◆ WHAT YOU ARE ASKED TO DO
Write out every entry again exactly as it stands.

◆ DATA SUPPLIED
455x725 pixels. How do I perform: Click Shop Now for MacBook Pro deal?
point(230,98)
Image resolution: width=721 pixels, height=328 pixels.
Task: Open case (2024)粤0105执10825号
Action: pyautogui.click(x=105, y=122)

◆ EXPECTED ANSWER
455x725 pixels. How do I perform: Click Shop Now for MacBook Pro deal?
point(230,98)
Image resolution: width=721 pixels, height=328 pixels.
Task: Open case (2024)粤0105执10825号
Action: pyautogui.click(x=105, y=122)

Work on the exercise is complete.